* [GOAL]:
Output all of the items below line for line without changing anything, and leave out the pictures.
START RECORDS SHOWN
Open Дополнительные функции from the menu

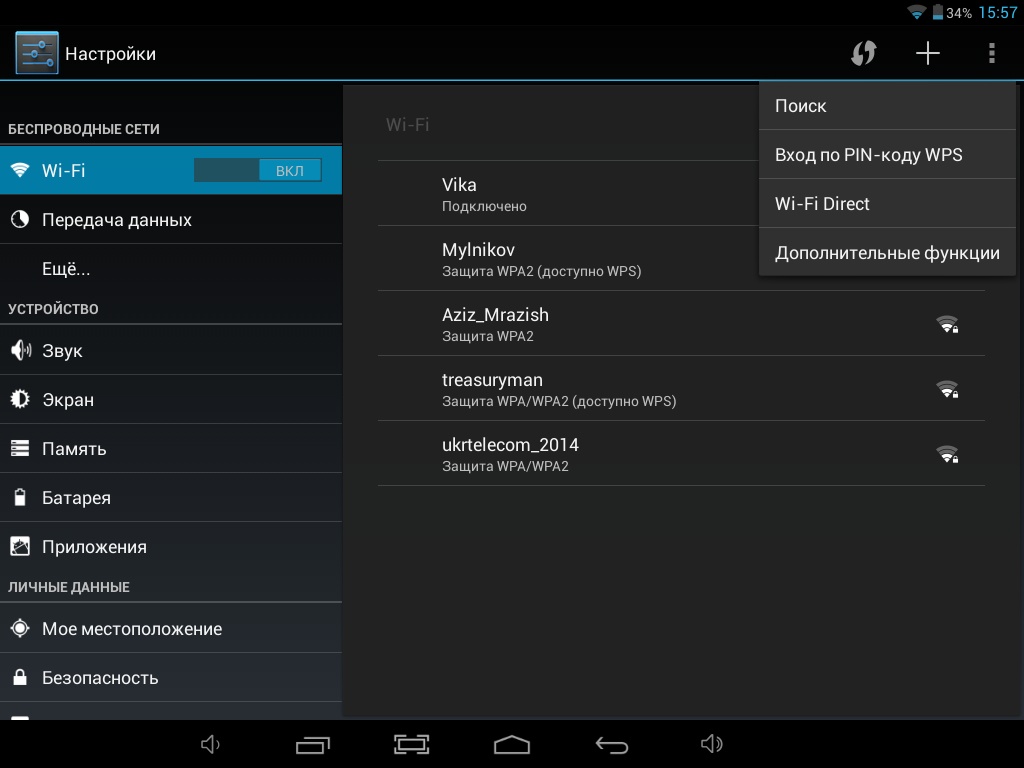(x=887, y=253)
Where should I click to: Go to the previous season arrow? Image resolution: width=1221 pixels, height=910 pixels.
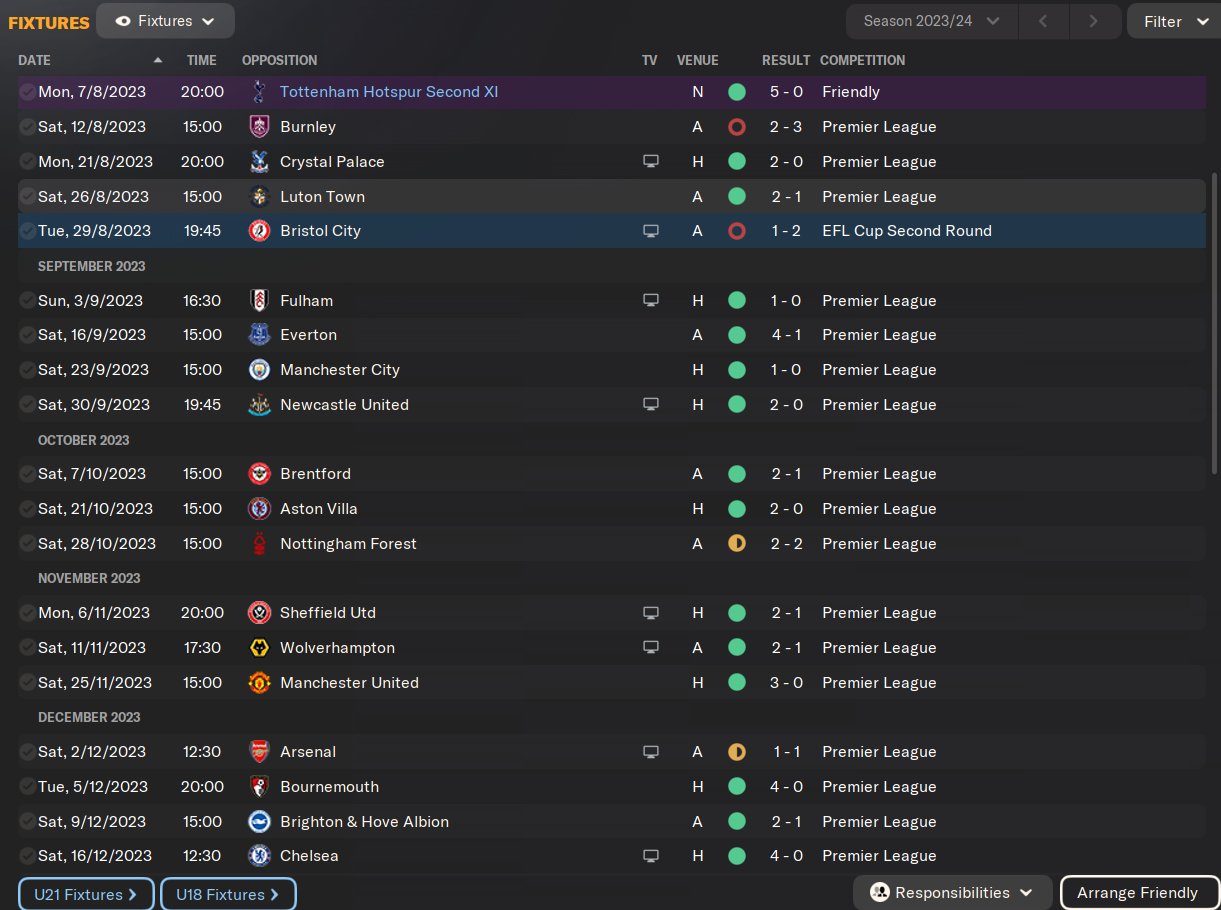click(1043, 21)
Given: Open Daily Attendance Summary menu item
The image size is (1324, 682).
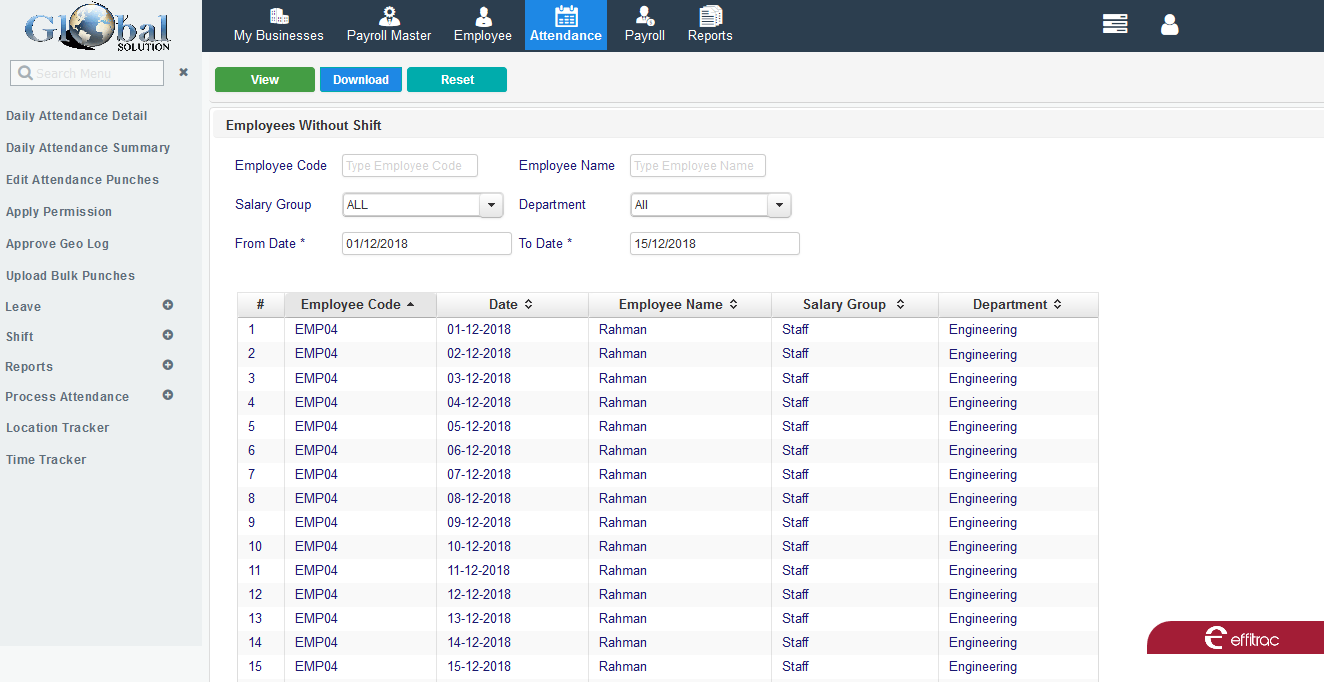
END RECORDS SHOWN
* [CORRECT RESPONSE]:
Open Дополнительные функции from the menu

(x=887, y=253)
Where should I click to: Go to the previous season arrow? Image resolution: width=1221 pixels, height=910 pixels.
click(1043, 21)
Given: Open Daily Attendance Summary menu item
The image size is (1324, 682).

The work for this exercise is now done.